# Text excerpt:
"I Never Knew What He Wanted In A Woman Because I Never Knew What I Wanted" I Think This Quote Is So

"I never knew what he wanted in a woman because I never knew what I wanted" I think this quote is so telling but I haven't seen much commentary on it. Do you have any particular thoughts? It seems to put John in a very sad light. And to me it's one of his most revealingly repressed-gay quotes, but maybe there's another way to interpret & I'm overstepping.

Hello there, dear anon! 

I hope you’re still around to see this! As usual, I’ve taken an appalling amount of time answering this thought-provoking ask. However, in this instance, that “appalling amount of time” is probably over a year; a new record for me. Wherever you are now, I hope you are well, and if my ramblings don’t reach you, may they interest others. 

I also have to admit that at the time I received this ask, I was most likely not equipped to understand all the layers of meaning in this sentence. And it’d be quite presumptuous of me to assume that I am completely prepared now. But let’s just hope that my ability to perceive their nuances has grown since then, and will continue to do so in the future. 

Needless to say, this is only my current interpretation, and I welcome any commentaries that will help broaden it! (And please don’t fret for a second about offering your own interpretation and somehow “overstepping”; we’re all just having a decades-spanning conversation here.)

Now, on with your question.

First, let’s integrate that sentence in its full quote:

Q: So, John. You and Paul were probably the greatest songwriting team in a generation. And you had this huge falling out. Were there always huge differences between you and Paul, or was there a time when you had a lot in common?

JOHN: Well, Paul always wanted the home life, you see. He liked it with daddy and the brother… and obviously missed his mother. […]

JOHN: So it was always the family thing, you see. If Jane [Asher] was to have a career, then that’s not going to be a cozy family, is it? All the other girls were just groupies mainly. And with Linda not only did he have a ready-made family, but she knows what he wants, obviously, and has given it to him. The complete family life. He’s in Scotland. He told me he doesn’t like English cities anymore. So that’s how it is.

Q: So you think with Linda he’s found what he wanted?

JOHN: I guess so. I guess so. I just don’t understand. I never knew what he wanted in a woman because I never knew what I wanted. I knew I wanted something intelligent or something arty. But you don’t really know what you want until you find it. So anyway, I was very surprised with Linda. I wouldn’t have been surprised if he’d married Jane (Asher) because it had been going on for a long time and they went through a whole ordinary love scene. But with Linda it was just like – boom! She was in and that was the end of it.

— John Lennon, interviewed by Peter McCabe and Robert Schonfeld, at St. Regis Hotel, New York City (5 September 1971).

So, the interviewer inquires about their differences and similarities during the relationship, probably to assess the pervasiveness of the clashes that supposedly led to the “huge falling out” in “the greatest songwriting team in a generation.”

And John answers that “Paul always wanted the home life.” 

At first glance, and following the logic of what was asked, one might assume John was pointing to a difference that always existed between them. And an irreconcilable difference at that, given that it’s the first thing he points out in answer to a question that is probing for sources of conflict that might explain their falling out.

So we get a feeling that John saw Paul having a family as incompatible with Paul maintaining a partnership with him. They were mutually exclusive; thus, Paul getting a family resulted in a falling out between them.

That right there carries a lot of implications already.

[Dataset excerpt]

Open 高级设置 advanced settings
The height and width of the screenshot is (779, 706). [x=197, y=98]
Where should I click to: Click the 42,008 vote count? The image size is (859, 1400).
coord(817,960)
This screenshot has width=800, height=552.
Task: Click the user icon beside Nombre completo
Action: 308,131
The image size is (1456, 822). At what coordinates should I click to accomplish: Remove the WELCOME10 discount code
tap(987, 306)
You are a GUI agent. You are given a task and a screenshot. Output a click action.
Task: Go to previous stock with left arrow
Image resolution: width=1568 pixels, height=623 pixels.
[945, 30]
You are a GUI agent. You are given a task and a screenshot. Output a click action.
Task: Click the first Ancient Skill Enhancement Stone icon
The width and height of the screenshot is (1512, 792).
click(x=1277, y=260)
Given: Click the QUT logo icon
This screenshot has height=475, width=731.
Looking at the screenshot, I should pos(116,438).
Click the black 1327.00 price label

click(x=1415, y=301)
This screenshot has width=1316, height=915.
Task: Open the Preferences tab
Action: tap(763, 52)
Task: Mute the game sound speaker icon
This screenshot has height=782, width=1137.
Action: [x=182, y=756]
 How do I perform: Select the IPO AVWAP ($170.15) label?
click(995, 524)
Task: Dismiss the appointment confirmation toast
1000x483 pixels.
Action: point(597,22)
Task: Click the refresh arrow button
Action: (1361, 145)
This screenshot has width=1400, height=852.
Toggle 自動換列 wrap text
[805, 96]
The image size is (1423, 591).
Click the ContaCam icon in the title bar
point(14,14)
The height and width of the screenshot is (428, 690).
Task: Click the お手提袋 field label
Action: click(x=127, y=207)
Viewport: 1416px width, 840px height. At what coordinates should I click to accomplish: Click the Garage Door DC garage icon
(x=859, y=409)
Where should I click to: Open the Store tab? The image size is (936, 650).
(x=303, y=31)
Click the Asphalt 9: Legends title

# What to work on:
a - Edit the post about the Lennon quote, starting with "First, let’s integrate" and going on through "that’s how it is.", so that "groupies" becomes "fans".
b - Condense the paragraph of the post about the Lennon quote that opens with "At first glance, and following the logic" into a single shorter sentence that keeps its main points.
The dataset excerpt is separate material, unrelated to the post about the Lennon quote.

# Task answers:
a -
First, let’s integrate that sentence in its full quote:

Q: So, John. You and Paul were probably the greatest songwriting team in a generation. And you had this huge falling out. Were there always huge differences between you and Paul, or was there a time when you had a lot in common?

JOHN: Well, Paul always wanted the home life, you see. He liked it with daddy and the brother… and obviously missed his mother. […]

JOHN: So it was always the family thing, you see. If Jane [Asher] was to have a career, then that’s not going to be a cozy family, is it? All the other girls were just fans mainly. And with Linda not only did he have a ready-made family, but she knows what he wants, obviously, and has given it to him. The complete family life. He’s in Scotland. He told me he doesn’t like English cities anymore. So that’s how it is.

b - Read against the question, John's remark seems to point to a lasting and irreconcilable difference between him and Paul, since it is the first thing he offers when asked about sources of conflict behind their falling out.